Wireless Access

last person joined: yesterday 

Access network design for branch, remote, outdoor, and campus locations with HPE Aruba Networking access points and mobility controllers.
Back to discussions
Expand all | Collapse all

Integration of 2-Factor Authentication to work with AMP

This thread has been viewed 0 times

  • 1.  Integration of 2-Factor Authentication to work with AMP

    Posted Sep 05, 2012 01:53 PM

    I am working on integrating a 2-factor authentication solution to work with AMP. In our setup AMP is configured to send authentication requests (user login) to a RADIUS server which then proxies to 2-factor server. On the AMP login page a user enters their username and for the password they enter a randomly generated password and pin from a token.
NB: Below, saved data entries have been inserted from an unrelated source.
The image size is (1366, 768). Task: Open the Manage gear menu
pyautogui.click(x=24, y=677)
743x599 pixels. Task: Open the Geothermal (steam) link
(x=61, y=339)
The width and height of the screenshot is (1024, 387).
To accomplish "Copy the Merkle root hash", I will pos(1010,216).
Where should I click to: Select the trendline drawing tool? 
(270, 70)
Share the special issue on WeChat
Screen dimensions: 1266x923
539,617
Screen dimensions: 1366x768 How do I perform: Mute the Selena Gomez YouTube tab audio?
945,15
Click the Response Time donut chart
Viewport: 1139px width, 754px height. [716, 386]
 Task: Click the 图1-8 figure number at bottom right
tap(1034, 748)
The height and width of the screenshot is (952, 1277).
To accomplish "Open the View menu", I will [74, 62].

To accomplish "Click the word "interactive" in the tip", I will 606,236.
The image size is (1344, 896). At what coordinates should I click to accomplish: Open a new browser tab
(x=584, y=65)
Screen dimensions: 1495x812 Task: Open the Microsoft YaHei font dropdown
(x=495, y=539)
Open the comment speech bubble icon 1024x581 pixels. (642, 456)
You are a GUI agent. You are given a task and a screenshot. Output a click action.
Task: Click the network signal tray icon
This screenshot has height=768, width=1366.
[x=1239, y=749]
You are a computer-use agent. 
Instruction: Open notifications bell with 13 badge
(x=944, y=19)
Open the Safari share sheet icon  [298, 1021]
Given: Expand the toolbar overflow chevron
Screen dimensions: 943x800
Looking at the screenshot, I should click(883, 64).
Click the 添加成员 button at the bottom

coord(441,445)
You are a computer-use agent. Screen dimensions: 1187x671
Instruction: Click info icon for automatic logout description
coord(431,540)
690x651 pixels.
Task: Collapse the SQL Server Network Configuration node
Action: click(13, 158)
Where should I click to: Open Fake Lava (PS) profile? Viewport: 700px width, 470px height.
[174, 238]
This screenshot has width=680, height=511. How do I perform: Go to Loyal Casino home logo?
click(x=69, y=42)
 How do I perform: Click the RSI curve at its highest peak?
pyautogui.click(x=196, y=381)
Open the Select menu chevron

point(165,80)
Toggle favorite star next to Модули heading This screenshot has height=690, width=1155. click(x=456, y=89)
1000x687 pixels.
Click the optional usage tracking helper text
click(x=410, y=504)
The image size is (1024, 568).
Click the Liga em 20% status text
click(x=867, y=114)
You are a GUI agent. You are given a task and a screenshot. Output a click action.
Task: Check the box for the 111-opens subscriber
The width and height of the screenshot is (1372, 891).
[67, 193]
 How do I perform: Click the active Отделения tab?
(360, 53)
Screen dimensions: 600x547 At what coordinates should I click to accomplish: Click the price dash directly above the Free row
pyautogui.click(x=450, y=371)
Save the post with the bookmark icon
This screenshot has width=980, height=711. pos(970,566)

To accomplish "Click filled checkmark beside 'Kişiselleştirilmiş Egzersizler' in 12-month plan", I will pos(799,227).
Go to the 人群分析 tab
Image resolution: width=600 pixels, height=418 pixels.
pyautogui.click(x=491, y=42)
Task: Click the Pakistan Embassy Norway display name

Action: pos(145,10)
The process of proxying to the external server seems to be working as the external 2-factor server and local RADIUS server all indicate a "access granted" but AMP indicates "login failure."  Anyone ever run into this issue before or have any ideas how to resolve this issue.

     



  • 2.  RE: Integration of 2-Factor Authentication to work with AMP
    Best Answer

    EMPLOYEE
    Posted Sep 05, 2012 02:15 PM

    If you are doing this over radius, you must also return the aruba-admin-role attribute, otherwise it will fail.  See the document here:  http://na2.salesforce.com/servlet/servlet.FileDownloadPkb?file=00P40000007WQi6&orgId=00D3000000008G4&pPid=50140000000apnL on how to setup the vendor specific attribute required for Airwave Authentication.

     



  • 3.  RE: Integration of 2-Factor Authentication to work with AMP

    Posted Sep 07, 2012 08:53 AM

    Thanks, that is what the problem was. I had the local RADIUS server set to return the aruba-admin-role attribute but the externel RADIUS server that was proxied for the actual authentication was not.